The time my father told me what it meant that I was in this “Net Winners Class”, I was summoned to the living room, and he explained to me that I was being sued for around $200,000. Now, this is not money I had ever laid my hands on, but I did have a Zeekler account that argued differently, due to the little business opportunity he offered me some years prior. My two aunts and my father himself were also being sued for their respective earnings. The household was retaining the atmosphere of a business, but it was feeling a little more like the Enron variety now. Fittingly, there have been countless subpoenas, bankruptcy hearings and number crunching sessions in this house since. Zeekler made promises to people, but more importantly, it had those people make promises to others for them. Those promises were usually made to those closest in proximity- siblings, children and friends. MLMs capitalized on the ushering out of the traveling salesmen, but they managed to replace him with something half as scrupulous and twice as insidious: an army of desperate and precarious workers who sell not only their labor time, but their web of social connections. When that web starts burning down with the business, the SEC just doesn't have jurisdiction over that realm.

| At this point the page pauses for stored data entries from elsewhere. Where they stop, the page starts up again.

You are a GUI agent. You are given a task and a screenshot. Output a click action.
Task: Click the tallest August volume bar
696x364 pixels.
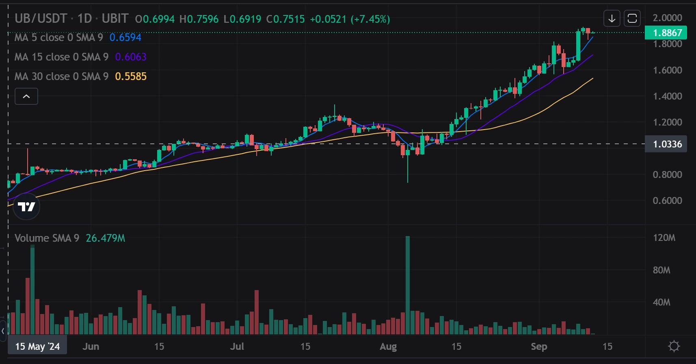pyautogui.click(x=408, y=284)
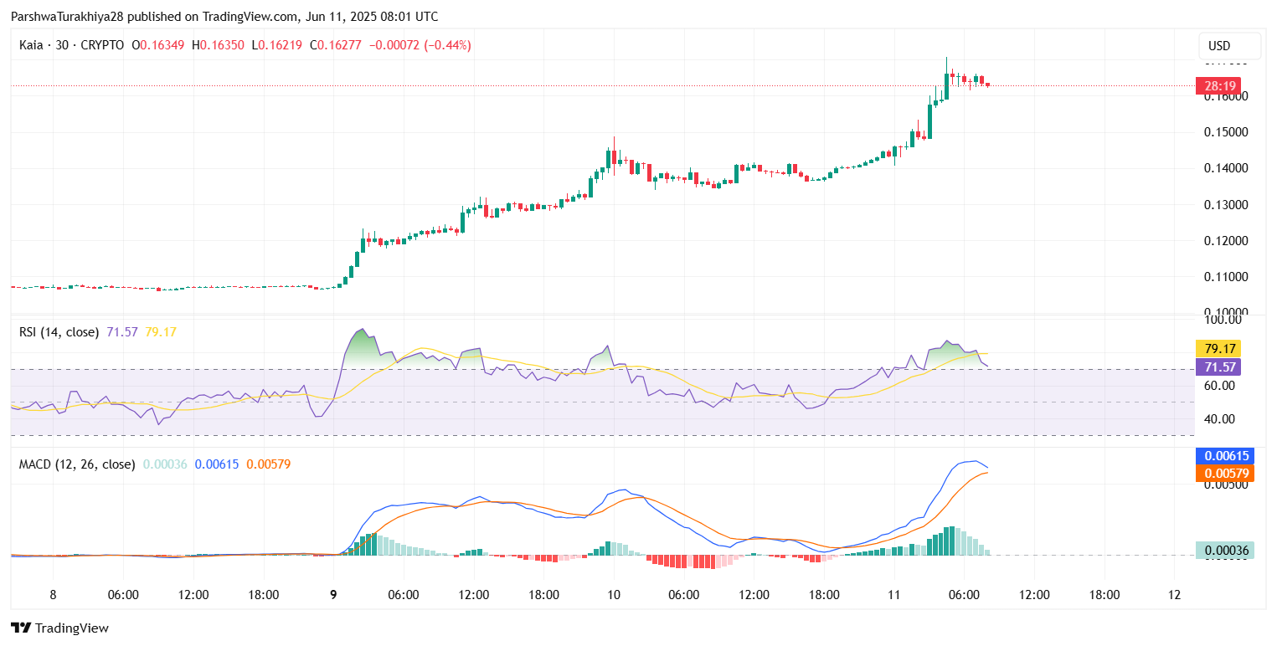The image size is (1277, 646).
Task: Click the red 28:19 countdown price tag
Action: (1218, 85)
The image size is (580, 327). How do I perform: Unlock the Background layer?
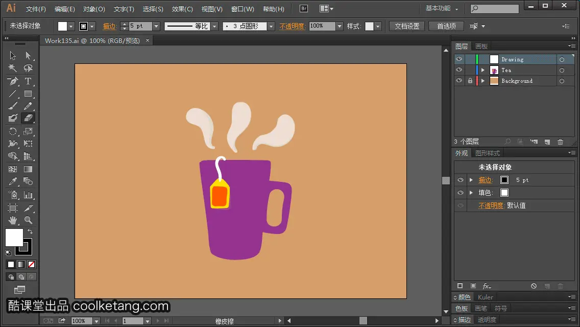(x=470, y=81)

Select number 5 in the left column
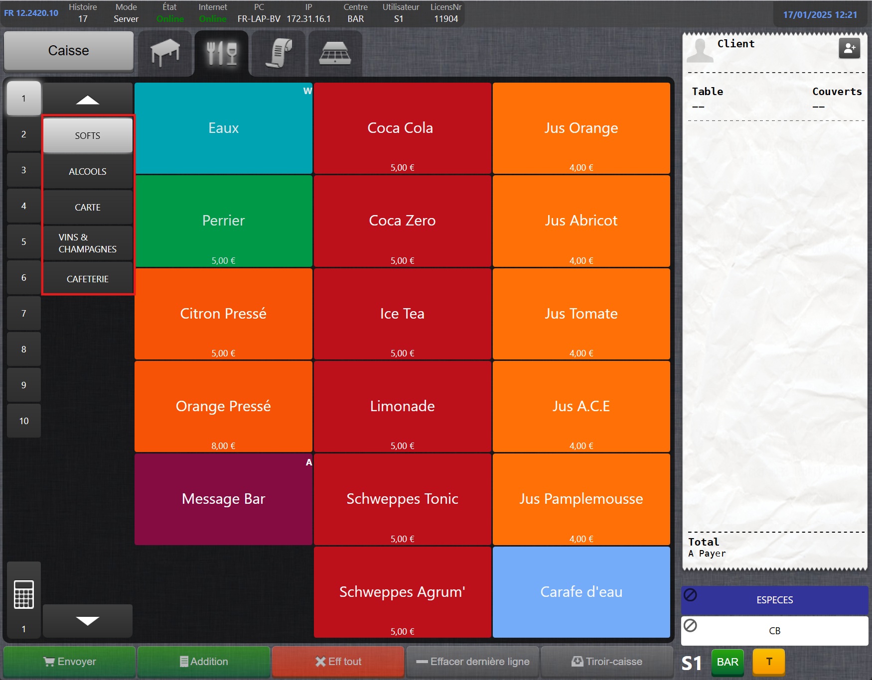coord(24,242)
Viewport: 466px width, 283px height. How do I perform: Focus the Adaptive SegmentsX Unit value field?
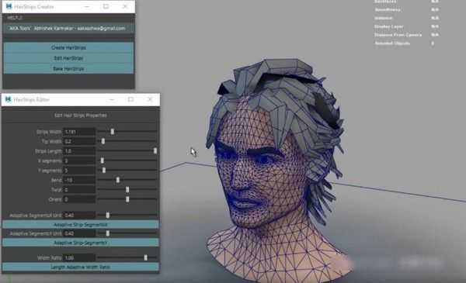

When my mother fell ill recently, he told her (again) about a new fish oil company called Zinzino. He tells everyone about Zinzino. In fact, the very medium through which we communicate as a family unit has been so fully saturated with prosperity gospel that at times it’s better to just not navigate that space at all, and remain silent. Zinzino is the ladder my father plans on using to climb out of this mess and into the sphere of financial self starters that authors like Napoleon Hill preach about. the MLM mindset requires him to believe this one will be different: “it’s not a pyramid, it’s a matrix”, or “this product changes lives”. After the financial and psychic crisis Zeekler rained down on this house began, even the laughable amount of security offered by ridesharing and food delivery apps has been welcomed with open arms. I’m outflanked on the frontline of capital’s next terrible shapeshifting.

What else will be stolen from me, only to be sold back as emancipation from wage slavery? What else will we have left? Con men are criminals to be sure, but they have nothing without a pool of desperate and starry eyed workers for whom neoliberal paradise has proven to be a lonely hell.